(Stored data)

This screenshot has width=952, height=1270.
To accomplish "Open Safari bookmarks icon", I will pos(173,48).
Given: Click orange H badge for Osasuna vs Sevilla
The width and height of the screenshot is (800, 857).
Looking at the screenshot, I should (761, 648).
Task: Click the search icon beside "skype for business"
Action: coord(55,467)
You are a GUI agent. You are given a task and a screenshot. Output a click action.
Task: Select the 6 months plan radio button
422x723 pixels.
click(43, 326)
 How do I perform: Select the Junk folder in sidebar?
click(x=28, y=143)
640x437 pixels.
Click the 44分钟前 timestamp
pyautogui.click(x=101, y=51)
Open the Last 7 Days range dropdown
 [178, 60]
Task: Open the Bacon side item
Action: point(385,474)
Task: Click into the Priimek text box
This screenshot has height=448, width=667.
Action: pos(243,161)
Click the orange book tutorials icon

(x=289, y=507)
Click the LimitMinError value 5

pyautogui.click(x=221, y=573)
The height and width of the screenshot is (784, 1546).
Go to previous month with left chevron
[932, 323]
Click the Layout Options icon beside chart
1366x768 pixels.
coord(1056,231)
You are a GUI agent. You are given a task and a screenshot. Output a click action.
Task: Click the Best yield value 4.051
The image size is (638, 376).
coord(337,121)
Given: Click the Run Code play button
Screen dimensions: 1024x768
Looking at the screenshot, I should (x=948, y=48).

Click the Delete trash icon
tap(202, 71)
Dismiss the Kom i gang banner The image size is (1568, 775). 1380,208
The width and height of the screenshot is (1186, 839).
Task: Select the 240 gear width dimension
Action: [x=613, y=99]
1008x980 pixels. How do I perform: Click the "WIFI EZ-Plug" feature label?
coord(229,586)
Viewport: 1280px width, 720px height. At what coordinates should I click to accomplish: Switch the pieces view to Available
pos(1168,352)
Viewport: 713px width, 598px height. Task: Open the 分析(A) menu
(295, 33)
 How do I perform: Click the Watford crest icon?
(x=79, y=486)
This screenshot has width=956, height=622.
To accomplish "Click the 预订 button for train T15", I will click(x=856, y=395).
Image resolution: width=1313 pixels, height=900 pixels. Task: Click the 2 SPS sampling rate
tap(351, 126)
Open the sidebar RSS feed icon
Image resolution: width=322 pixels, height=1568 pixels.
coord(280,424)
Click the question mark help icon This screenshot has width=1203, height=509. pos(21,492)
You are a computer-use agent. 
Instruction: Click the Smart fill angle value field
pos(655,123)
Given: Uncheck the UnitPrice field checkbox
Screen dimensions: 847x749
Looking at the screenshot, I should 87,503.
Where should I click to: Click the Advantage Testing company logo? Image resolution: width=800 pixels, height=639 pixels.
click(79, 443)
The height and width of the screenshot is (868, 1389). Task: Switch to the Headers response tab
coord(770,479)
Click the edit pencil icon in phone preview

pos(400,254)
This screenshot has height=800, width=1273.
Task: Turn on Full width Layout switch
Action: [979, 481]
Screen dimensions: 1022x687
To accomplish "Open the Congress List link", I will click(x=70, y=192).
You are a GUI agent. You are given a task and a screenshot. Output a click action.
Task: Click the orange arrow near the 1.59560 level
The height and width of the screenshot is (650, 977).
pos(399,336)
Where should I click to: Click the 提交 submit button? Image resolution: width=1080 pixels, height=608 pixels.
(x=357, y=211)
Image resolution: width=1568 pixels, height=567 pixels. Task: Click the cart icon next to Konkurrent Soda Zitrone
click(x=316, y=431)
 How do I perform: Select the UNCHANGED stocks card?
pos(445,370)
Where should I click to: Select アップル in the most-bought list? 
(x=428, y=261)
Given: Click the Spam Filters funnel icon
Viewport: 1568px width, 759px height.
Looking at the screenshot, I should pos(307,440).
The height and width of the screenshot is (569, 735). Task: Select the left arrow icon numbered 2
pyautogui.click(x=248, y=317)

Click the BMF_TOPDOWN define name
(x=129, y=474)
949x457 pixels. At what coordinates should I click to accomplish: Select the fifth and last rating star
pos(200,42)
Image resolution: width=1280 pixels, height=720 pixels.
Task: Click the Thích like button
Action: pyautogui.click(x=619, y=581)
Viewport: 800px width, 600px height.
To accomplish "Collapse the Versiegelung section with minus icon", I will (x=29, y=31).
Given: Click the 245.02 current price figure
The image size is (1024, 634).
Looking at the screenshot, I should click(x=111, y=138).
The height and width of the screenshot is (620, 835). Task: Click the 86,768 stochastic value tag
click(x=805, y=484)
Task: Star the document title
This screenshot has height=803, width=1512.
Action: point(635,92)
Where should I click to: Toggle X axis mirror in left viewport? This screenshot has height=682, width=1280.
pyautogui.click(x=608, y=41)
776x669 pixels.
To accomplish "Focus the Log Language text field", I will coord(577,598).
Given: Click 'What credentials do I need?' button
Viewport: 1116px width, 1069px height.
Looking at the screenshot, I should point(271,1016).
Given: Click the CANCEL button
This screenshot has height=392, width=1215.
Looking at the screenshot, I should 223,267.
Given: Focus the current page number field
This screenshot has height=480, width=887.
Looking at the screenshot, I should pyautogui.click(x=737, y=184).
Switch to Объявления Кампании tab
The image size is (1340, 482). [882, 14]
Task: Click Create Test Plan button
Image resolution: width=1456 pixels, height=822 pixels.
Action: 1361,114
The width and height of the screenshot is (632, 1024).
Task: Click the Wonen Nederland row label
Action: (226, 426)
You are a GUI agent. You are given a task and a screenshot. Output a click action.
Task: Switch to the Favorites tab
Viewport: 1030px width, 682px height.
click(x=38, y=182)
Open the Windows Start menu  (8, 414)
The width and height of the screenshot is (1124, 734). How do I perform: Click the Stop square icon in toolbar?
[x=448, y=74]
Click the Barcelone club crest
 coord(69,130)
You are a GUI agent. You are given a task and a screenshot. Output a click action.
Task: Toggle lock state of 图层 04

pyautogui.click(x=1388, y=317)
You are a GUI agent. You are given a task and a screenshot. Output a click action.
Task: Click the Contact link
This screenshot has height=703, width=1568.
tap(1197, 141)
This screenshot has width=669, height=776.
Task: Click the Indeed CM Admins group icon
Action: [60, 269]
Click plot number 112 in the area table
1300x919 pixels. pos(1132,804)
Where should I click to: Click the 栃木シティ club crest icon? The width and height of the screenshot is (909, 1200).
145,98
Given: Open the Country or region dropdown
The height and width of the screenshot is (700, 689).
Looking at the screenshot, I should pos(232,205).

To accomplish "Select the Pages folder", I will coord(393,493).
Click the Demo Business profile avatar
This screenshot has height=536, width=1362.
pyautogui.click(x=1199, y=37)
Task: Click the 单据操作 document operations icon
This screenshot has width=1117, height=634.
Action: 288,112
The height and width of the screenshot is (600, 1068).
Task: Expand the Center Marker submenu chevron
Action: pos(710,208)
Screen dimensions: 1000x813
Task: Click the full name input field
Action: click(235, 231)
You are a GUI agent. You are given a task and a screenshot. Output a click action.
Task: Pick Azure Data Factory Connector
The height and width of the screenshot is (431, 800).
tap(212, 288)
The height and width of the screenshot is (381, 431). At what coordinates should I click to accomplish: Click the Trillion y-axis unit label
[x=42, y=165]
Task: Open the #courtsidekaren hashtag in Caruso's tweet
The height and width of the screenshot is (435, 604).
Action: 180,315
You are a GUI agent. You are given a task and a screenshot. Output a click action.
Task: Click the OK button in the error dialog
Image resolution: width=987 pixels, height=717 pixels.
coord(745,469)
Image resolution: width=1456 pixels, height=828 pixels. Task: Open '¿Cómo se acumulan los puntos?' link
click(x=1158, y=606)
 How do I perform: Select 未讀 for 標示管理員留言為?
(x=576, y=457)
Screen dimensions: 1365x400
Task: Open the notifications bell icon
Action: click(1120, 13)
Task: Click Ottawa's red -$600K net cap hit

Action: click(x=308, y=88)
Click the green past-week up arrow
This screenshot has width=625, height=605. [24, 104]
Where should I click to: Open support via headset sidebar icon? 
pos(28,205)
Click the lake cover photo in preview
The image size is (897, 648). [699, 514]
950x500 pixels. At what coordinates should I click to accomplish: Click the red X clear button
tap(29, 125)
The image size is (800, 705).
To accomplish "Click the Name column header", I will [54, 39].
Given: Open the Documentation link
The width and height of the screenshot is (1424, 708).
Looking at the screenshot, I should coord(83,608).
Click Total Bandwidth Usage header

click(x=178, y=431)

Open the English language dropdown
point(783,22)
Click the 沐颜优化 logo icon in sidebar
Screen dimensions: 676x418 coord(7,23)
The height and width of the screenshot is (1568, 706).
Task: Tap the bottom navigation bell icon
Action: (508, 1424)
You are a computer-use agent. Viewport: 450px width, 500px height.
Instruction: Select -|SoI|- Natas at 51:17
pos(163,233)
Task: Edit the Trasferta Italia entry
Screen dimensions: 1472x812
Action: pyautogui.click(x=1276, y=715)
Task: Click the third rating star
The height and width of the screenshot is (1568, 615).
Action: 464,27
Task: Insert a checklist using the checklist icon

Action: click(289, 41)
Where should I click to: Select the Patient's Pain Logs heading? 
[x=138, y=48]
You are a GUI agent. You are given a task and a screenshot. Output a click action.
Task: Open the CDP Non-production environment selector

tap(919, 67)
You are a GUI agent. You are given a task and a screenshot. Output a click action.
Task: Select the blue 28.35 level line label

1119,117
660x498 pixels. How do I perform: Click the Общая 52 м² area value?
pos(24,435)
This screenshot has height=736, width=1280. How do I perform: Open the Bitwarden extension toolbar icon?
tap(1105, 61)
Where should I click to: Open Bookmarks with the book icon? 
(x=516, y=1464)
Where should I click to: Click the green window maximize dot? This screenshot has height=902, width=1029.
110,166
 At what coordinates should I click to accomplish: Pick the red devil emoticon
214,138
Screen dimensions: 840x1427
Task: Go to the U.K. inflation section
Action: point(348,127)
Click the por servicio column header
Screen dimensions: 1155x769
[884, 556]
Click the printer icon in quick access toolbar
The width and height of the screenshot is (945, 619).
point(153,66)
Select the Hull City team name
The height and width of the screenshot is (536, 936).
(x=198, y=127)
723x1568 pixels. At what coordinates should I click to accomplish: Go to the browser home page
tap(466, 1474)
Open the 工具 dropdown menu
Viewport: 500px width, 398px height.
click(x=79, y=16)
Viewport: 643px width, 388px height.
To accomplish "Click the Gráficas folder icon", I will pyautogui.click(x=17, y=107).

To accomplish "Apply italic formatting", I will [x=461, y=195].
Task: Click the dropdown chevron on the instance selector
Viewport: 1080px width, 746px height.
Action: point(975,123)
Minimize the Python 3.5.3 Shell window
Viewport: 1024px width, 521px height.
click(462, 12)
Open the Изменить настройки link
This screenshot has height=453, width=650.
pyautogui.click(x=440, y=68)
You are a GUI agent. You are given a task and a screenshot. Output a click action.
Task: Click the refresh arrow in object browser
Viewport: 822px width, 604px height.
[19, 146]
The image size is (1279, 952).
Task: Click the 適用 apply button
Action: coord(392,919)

(End Stored data)

What needs to be done:
Look above for the line with "Where should I click to: Select アップル" and the line with "Given: Click the 245.02 current price figure", and reproduce exactly those two lines plus every line between, nothing more.

Reply to the exercise:
Where should I click to: Select アップル in the most-bought list? 
(x=428, y=261)
Given: Click the Spam Filters funnel icon
Viewport: 1568px width, 759px height.
Looking at the screenshot, I should pos(307,440).
The height and width of the screenshot is (569, 735). Task: Select the left arrow icon numbered 2
pyautogui.click(x=248, y=317)

Click the BMF_TOPDOWN define name
(x=129, y=474)
949x457 pixels. At what coordinates should I click to accomplish: Select the fifth and last rating star
pos(200,42)
Image resolution: width=1280 pixels, height=720 pixels.
Task: Click the Thích like button
Action: pyautogui.click(x=619, y=581)
Viewport: 800px width, 600px height.
To accomplish "Collapse the Versiegelung section with minus icon", I will (x=29, y=31).
Given: Click the 245.02 current price figure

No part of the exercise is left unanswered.